A Low-Power Hierarchical CNN Hardware Accelerator for Bearing Fault Diagnosis
Yu-Pei Liang, Y. Hsu, Ching-Che Chung
Abstract
This article presents a 2-D hierarchical convolutional neural network (HCNN) hardware accelerator that is implemented in a 40-nm CMOS technology for Case Western Reserve University (CWRU) bearing fault diagnosis. The hierarchical structure of the convolutional neural network (CNN) contributes to a reduction in both power consumption and computation time. The entire neural network parameters are 29k, and the total CNN computation is completed within 330 000 cycles, showcasing its real-time capability. The proposed design substantially diminishes the number of cycles necessitated for hardware calculations. Furthermore, this work incorporates Gaussian white noise into the vibration signal dataset for signal-to-noise ratio (SNR) analysis.
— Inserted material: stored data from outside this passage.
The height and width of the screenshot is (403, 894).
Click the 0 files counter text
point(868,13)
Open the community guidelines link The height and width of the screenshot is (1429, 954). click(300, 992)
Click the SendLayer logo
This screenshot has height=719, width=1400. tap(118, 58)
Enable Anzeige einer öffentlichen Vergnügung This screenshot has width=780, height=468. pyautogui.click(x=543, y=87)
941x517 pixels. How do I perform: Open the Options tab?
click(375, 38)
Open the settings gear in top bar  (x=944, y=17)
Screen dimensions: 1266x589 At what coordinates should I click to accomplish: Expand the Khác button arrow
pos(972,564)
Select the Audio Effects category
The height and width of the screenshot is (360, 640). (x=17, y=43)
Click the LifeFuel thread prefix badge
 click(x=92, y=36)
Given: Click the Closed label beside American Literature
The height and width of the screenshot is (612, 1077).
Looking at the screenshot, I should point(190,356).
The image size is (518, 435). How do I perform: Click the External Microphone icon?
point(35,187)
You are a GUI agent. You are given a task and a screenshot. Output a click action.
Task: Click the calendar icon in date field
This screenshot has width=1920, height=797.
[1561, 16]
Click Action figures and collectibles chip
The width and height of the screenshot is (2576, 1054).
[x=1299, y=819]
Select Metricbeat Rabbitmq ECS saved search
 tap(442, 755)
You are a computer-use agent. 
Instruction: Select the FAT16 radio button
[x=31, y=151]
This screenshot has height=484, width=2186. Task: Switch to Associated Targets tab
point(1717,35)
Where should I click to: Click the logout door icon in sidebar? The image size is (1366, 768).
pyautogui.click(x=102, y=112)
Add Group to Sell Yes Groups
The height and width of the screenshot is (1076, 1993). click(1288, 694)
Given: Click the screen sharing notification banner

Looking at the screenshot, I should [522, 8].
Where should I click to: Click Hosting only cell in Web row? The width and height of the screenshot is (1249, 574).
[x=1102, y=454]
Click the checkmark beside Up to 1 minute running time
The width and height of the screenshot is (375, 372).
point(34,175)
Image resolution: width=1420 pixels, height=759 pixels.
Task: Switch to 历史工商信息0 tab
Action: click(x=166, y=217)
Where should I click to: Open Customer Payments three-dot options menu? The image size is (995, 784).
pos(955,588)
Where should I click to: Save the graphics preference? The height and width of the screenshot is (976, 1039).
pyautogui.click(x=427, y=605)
A noisy training dataset is added to the original dataset for neural network training to improve the accuracy. In summary, the postlayout simulation of the proposed design facilitates real-time fault diagnosis at a clock frequency of 100 MHz, achieving an accuracy of 95.31%, and a power consumption of 65.608 mW. Also, when the proposed HCNN circuit was implemented on a field-programmable gate array (FPGA) evaluation board, it consumed 0.533 W at 55 MHz.